A small part of me instantly bridled at that--after all, I came of age in the 80s, and it was hardly the horse and buggy era. We were well aware that the world wasn't always a safe place for children. When Adam Walsh was murdered, the entire nation was riveted- and I received a stern lecture from my parents on stranger danger. When a flasher propositioned two girls at my bus stop, the entire East Greenwich police department staked it out for over a week.

But then I remembered my 8th grade English teacher, Mr. X. I won't use his real name, because although he's most likely retired by now, he's probably still alive and well. Mr. X was one of the more popular teachers in school- he was charismatic and funny.

And, in retrospect, clearly a pedophile.

His M.O. involved choosing one boy in class--my year, it was a sweet kid named Chris. Chris was one of the only kids I knew at the time whose parents were divorced--in Rhode Island, that was still a rarity. Chris lived with his mother, who just happened to be in a community drama group with Mr. X.

It started with Mr. X making inappropriate remarks about Chris's mother--discussing how sexy she'd looked at rehearsal the night before, or how he couldn't wait to "stick his tongue down her throat" onstage. We all found this hilarious, to our great discredit. (Chris, although those comments clearly made him uncomfortable, always did his best to laugh along with the rest of the class).

This behavior escalated. Poor Chris would be openly mocked in front of the class. Mr. X would challenge his manhood, usually by mimicking him in a squeaky voice.

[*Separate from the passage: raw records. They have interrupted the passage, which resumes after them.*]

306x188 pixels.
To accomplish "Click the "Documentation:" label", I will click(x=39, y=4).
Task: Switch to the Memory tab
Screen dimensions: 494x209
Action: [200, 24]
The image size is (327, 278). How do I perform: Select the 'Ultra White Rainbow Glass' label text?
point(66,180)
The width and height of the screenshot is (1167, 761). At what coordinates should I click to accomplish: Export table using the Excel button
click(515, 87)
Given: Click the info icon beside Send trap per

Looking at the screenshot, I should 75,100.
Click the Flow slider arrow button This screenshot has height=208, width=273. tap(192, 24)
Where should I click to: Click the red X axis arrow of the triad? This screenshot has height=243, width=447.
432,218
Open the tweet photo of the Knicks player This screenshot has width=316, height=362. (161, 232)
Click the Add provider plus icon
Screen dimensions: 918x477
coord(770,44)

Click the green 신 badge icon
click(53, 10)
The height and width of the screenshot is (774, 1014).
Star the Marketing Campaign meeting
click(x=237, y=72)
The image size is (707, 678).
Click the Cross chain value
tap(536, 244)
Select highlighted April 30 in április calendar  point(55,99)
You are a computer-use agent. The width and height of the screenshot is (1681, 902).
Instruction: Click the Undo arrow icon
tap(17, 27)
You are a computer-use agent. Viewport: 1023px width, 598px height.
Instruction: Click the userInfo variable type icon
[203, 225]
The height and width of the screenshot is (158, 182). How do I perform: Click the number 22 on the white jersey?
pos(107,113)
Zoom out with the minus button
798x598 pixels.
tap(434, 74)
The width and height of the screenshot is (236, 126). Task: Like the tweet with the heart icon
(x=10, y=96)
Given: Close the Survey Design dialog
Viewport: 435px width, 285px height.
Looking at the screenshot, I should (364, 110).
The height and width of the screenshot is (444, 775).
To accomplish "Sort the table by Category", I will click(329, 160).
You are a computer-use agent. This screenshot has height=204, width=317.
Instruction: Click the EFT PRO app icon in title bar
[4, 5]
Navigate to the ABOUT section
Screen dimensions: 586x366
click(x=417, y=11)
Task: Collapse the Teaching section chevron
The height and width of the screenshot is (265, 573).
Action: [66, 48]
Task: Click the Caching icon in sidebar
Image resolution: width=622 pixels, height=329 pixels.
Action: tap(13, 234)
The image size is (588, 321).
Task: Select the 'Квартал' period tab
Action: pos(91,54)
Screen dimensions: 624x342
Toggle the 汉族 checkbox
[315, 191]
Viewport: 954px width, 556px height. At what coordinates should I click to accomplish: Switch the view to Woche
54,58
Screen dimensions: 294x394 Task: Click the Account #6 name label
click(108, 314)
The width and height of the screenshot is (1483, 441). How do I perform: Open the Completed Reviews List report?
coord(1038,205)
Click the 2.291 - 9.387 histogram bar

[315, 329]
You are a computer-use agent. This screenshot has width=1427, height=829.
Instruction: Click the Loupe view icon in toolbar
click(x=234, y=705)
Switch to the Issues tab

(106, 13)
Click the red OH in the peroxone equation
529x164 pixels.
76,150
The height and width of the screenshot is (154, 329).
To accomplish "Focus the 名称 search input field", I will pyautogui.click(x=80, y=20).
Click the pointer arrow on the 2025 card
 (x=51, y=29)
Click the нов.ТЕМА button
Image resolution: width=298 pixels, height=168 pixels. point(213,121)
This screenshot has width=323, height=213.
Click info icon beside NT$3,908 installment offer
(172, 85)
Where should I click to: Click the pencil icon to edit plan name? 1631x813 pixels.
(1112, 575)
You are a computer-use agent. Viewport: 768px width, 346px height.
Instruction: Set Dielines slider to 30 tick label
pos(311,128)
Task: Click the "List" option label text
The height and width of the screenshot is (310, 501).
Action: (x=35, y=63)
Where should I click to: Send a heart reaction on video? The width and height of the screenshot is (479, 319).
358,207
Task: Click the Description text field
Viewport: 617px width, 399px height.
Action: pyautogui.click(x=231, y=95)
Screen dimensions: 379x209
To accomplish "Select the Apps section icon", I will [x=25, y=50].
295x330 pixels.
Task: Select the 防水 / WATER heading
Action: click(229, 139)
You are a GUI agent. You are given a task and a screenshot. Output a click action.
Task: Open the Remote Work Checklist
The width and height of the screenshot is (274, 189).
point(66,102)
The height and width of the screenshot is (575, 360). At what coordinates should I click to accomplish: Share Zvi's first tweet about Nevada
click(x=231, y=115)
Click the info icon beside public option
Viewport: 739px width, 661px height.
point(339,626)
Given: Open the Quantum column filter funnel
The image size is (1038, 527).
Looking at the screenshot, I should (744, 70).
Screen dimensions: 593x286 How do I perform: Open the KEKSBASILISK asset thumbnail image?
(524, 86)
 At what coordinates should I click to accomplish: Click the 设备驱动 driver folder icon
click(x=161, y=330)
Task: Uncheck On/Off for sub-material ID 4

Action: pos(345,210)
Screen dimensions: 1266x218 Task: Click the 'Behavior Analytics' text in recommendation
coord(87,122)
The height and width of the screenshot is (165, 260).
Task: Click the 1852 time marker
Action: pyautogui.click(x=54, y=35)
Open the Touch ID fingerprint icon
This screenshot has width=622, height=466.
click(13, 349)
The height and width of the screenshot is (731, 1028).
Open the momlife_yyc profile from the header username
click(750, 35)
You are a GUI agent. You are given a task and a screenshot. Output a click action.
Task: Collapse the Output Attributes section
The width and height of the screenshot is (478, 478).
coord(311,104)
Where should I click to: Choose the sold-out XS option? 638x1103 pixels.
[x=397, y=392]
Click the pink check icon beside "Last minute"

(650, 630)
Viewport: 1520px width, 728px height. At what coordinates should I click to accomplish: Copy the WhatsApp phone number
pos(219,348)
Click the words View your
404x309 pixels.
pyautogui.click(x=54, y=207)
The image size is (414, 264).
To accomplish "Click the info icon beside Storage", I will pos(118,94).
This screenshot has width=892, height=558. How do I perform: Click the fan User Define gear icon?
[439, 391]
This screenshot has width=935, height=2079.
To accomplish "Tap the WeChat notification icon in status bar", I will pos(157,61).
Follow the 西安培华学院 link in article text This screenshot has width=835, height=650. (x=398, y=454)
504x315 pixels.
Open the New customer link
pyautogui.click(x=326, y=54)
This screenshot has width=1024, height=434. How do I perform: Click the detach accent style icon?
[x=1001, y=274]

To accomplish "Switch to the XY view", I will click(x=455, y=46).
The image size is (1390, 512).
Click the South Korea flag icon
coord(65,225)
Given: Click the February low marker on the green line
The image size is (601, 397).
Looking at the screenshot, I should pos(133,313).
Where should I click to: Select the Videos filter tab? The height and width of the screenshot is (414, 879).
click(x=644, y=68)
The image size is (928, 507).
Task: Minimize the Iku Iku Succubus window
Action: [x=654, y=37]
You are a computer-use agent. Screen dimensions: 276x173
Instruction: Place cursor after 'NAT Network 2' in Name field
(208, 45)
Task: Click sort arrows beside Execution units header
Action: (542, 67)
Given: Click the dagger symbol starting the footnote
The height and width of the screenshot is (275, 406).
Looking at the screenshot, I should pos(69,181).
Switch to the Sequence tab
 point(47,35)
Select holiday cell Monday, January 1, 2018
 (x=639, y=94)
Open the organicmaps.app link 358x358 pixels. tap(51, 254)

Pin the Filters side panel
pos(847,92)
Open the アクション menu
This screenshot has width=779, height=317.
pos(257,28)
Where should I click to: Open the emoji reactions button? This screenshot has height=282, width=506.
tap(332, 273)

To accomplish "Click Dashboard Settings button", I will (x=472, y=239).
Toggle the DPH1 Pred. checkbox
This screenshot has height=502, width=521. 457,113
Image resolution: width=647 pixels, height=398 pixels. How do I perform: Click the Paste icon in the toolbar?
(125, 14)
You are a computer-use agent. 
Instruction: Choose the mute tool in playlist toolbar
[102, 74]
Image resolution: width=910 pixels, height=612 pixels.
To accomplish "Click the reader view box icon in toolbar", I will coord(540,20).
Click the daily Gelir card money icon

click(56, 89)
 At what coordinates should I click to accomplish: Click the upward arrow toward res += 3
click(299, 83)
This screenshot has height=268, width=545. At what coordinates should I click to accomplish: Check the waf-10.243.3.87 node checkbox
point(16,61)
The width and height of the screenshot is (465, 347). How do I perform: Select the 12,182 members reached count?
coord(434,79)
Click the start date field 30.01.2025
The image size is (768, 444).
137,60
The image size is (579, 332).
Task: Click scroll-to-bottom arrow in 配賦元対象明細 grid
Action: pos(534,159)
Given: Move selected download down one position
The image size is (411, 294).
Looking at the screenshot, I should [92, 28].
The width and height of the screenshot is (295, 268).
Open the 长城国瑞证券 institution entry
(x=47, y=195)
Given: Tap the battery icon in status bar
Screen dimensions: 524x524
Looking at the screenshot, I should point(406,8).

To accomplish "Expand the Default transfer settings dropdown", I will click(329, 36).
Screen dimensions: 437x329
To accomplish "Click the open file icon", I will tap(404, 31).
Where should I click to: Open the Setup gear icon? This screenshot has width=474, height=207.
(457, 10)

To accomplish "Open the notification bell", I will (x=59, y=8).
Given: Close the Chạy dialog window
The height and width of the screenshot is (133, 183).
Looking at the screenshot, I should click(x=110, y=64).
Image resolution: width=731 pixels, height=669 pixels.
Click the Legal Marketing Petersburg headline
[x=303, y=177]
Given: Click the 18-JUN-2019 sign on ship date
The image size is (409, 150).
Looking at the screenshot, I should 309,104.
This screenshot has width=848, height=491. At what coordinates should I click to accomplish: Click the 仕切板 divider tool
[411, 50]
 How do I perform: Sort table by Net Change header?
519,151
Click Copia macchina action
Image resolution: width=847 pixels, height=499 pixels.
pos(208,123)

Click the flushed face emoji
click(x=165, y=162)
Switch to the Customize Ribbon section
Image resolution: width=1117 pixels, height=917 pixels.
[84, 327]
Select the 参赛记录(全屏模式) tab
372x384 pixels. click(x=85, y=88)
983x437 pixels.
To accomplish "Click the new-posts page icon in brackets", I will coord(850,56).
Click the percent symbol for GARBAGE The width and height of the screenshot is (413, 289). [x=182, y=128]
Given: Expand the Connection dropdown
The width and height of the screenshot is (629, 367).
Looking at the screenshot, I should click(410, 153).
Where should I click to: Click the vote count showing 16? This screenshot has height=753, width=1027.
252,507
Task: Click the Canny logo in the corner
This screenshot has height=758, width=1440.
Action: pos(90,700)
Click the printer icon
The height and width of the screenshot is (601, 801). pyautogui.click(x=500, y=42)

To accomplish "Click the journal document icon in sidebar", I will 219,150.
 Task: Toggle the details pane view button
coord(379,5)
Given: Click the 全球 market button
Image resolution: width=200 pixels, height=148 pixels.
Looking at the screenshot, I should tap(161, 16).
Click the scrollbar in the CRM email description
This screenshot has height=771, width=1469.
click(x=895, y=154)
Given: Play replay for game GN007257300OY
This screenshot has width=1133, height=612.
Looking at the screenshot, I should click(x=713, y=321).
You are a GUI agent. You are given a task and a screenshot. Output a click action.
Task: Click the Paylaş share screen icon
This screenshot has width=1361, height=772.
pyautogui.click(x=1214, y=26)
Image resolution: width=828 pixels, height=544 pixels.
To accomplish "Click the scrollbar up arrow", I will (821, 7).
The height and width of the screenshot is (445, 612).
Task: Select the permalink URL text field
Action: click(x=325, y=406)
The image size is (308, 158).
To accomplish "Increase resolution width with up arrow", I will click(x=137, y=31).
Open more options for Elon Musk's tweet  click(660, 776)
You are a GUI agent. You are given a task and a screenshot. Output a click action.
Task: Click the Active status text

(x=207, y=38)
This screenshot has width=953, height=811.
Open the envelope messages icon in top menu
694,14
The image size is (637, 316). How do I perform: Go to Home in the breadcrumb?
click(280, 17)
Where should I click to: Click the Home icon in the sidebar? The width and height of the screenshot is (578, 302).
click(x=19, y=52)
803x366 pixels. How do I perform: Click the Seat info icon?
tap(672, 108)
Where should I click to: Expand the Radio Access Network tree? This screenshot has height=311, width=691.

And if Chris protested, he would take him over his knee and spank him, or make him sit on his lap. And this all transpired in full view of twenty-nine other kids, in the middle of what was supposed to be a safe environment for us- school.

Looking back, I'm utterly mortified that none of us found this behavior odd. We all thought of it as a delightful, entertaining part of Mr. X's teaching style. And I doubt that Chris ever told his mother what was going on--we were at that age where when your parents asked how school was, you said, "fine," and went to your room.

Last year, I discovered that a fellow crime writer had grown up in my hometown and attended the same school- including Mr. X's class, a decade after me. And apparently, ten years later, Mr. X was still up to his old tricks: honing in on one boy and treating him in an entirely inappropriate manner.

As more stories emerge from the Savile scandal, not to mention the horror stories about Jerry Sandusky and the Penn State football program, I'm forced to acknowledge that the 1980s weren't the enlightened era I thought they were. The awareness of what constitutes sexual abuse was far less clear back then than it is today. I like to think that my daughter will never have to experience anything akin to what Chris suffered in Mr. X's class- but that if she ever did something like that, she'd know to speak up about it.